Daily Post: Halloween Mailer

Usually I conceive of a piece with only a vague idea of how I'll attack the color, depending primarily on the strength of the line drawing, solving the color problem later. This time color was very much a part of the piece's conception. I had pretty detailed color notes very early on with this piece, inspired by the work of Mary Blair. Mary Blair was a Disney concept artist who had an amazing sense of color and design, and often the way her work finally appeared on the screen never quite matched up to be as striking as her original designs. This is particularly inspired by the backgrounds in Disney's Alice In Wonderland which still somehow managed to capture the character of Blair's designs.

My colors ended up changing some in the execution, particularly the purples, but largely this turned out much how I envisioned it, and from a color perspective I feel this is one of my better pieces. After this experiment I'd like to make color much more of an integral part of how I conceive a piece from now on. Another thing I tried here was losing the outline on the larger shapes, having the color go right to the edge.

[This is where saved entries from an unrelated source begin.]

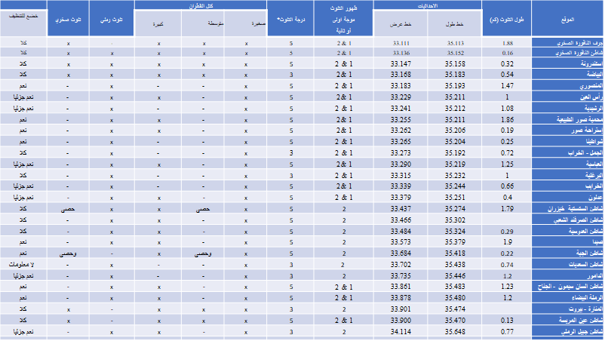Click the الموقع column header
Screen dimensions: 605x341
(x=567, y=18)
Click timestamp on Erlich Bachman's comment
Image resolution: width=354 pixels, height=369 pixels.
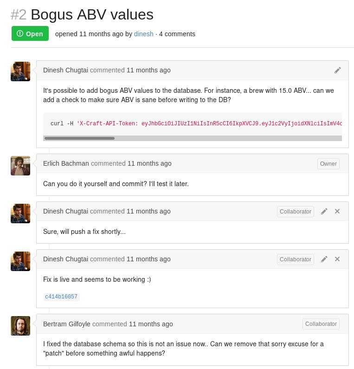(149, 163)
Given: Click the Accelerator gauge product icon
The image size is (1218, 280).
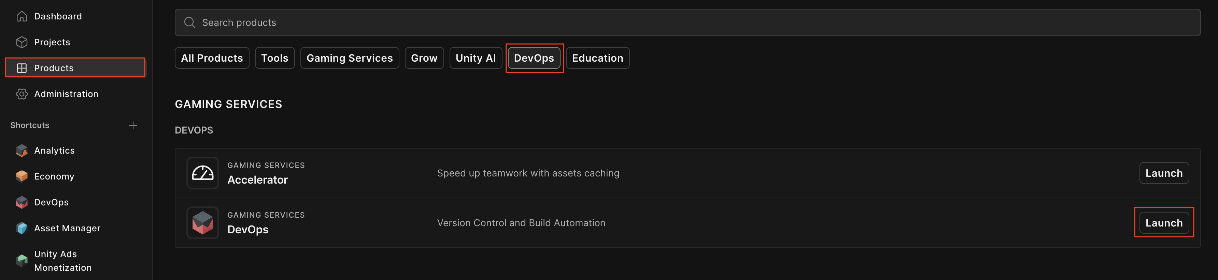Looking at the screenshot, I should 202,173.
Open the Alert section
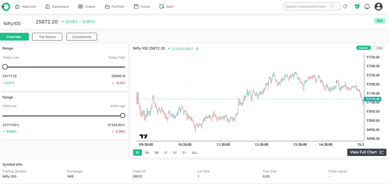Screen dimensions: 389x184 (167, 6)
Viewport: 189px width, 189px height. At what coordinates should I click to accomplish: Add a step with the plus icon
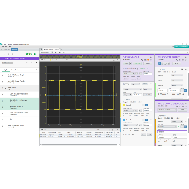coord(36,70)
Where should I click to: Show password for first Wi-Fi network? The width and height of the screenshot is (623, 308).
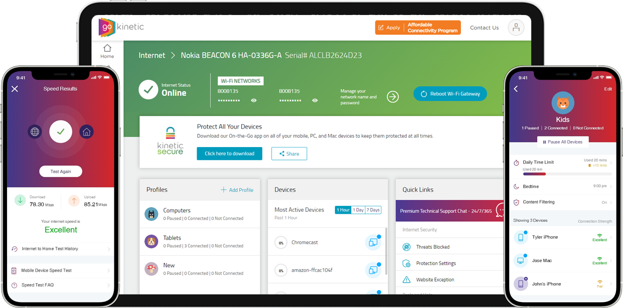[254, 101]
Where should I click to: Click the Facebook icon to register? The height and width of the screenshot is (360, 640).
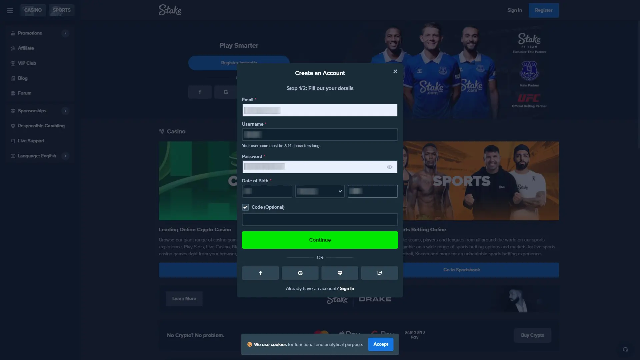coord(260,273)
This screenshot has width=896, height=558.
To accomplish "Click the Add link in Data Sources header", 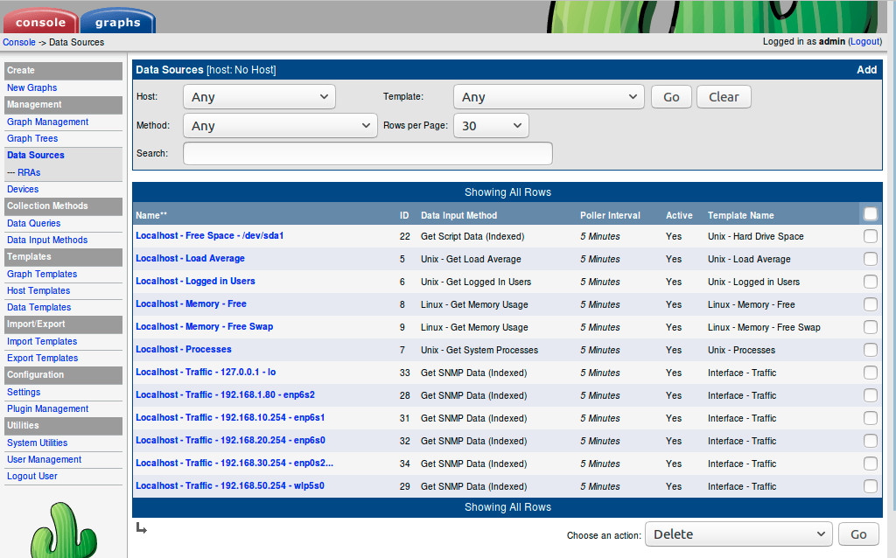I will (x=866, y=70).
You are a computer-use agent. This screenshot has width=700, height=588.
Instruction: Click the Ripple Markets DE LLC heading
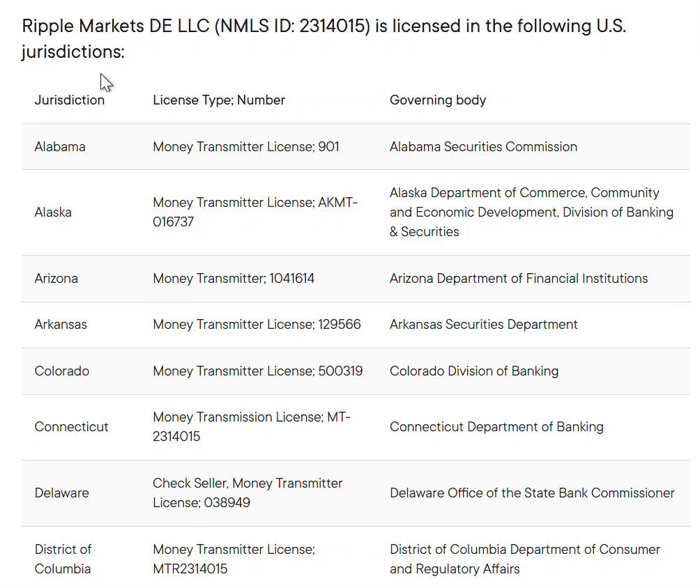[324, 39]
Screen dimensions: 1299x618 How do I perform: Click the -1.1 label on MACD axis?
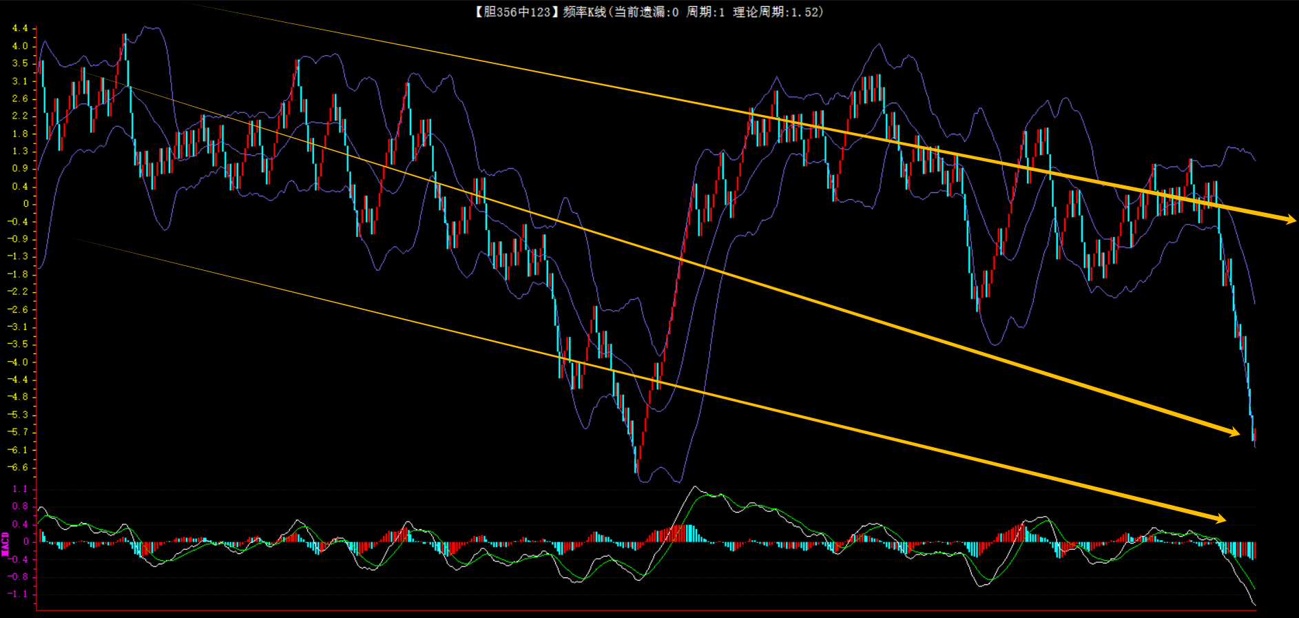(x=19, y=594)
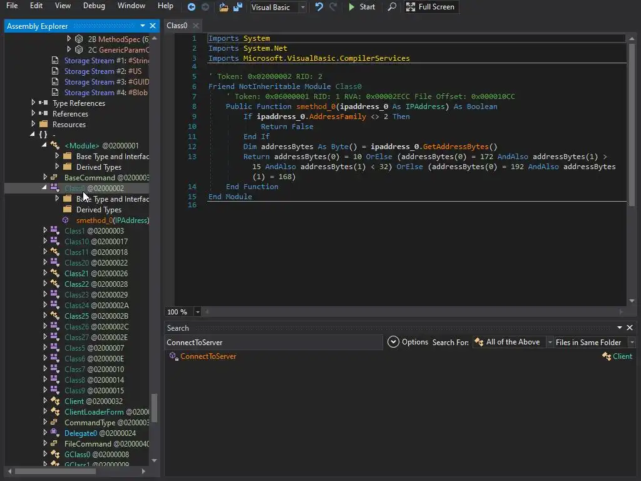641x481 pixels.
Task: Click the Open file folder icon
Action: [223, 7]
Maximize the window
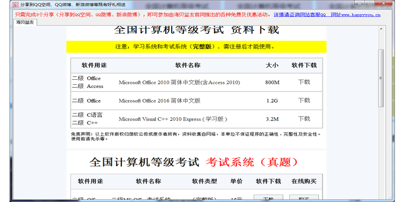The image size is (403, 202). pyautogui.click(x=370, y=4)
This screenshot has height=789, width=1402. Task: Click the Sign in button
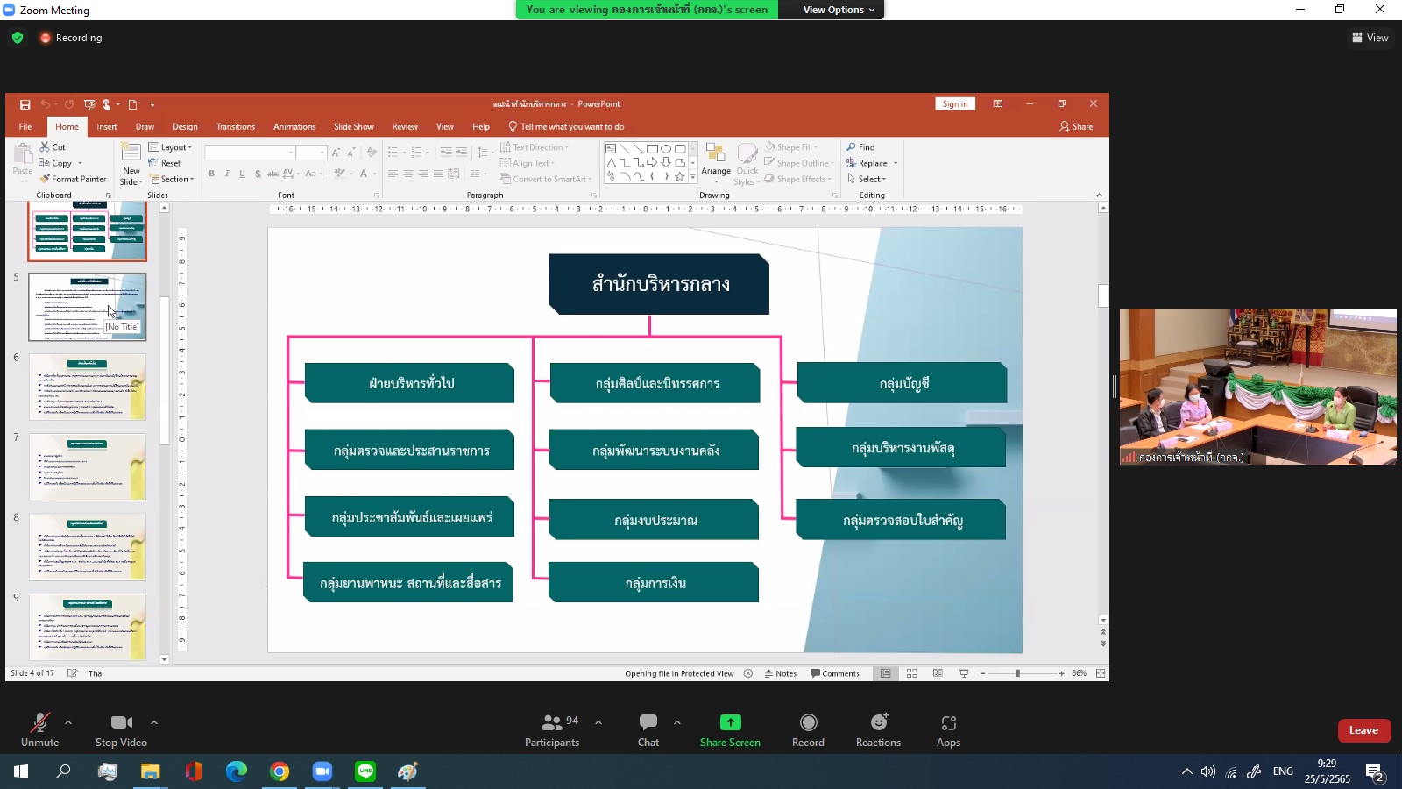click(954, 104)
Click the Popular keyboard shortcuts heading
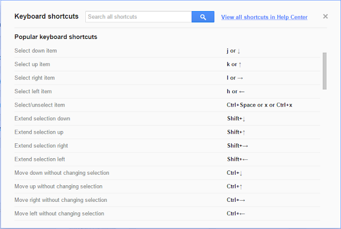Viewport: 341px width, 229px height. point(55,37)
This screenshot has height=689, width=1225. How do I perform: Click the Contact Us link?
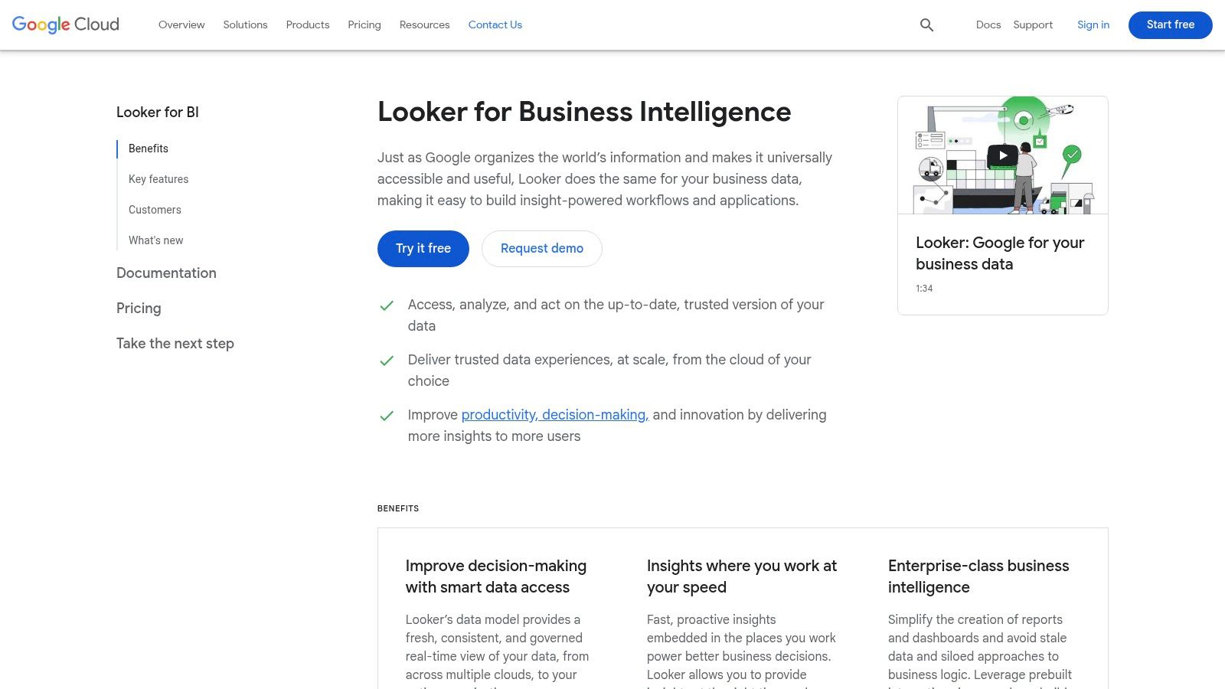pyautogui.click(x=495, y=24)
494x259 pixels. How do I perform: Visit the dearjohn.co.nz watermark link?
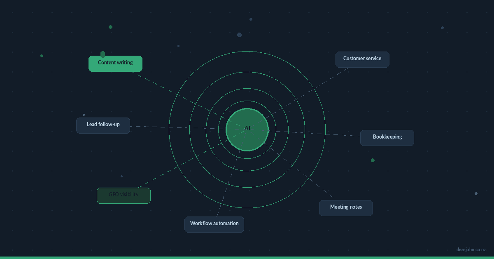471,250
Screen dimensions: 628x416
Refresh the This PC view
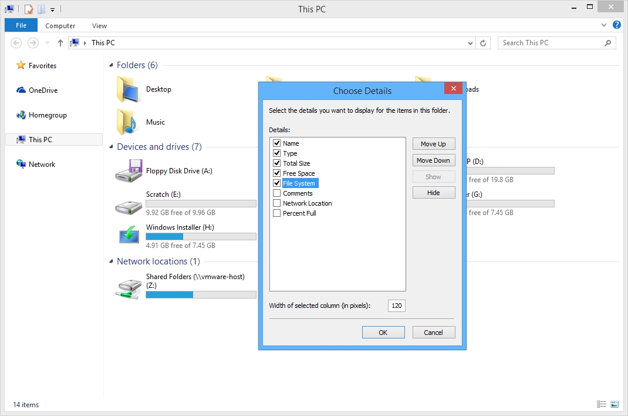pos(483,43)
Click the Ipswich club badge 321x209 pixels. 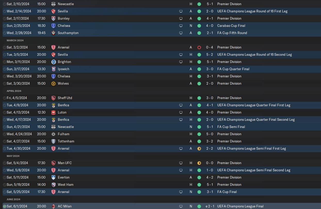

My only concern is that with the limits of digital printing. Dark colors don't fare as well as they might with off-set. With my ealier Kipling jungle piece I had to go to a photo processing lab to get the colors right for my portfolio because they were so dark, so printing this as a mailer may pose a problem. Laser printing tends to be kinder, but there are limits. I'll be attending a Society of Children's Book Writer's and Illustrator's conference today and had to settle for a laser printed copy for my portfolio because of time constraints, and the colors were much darker than I would have liked, but I decided to include it anyway because of the strength of the design. At any rate, how you see it here on the screen is pretty much how it's intended to look. Dark colors seem to fare better on Blogger as well.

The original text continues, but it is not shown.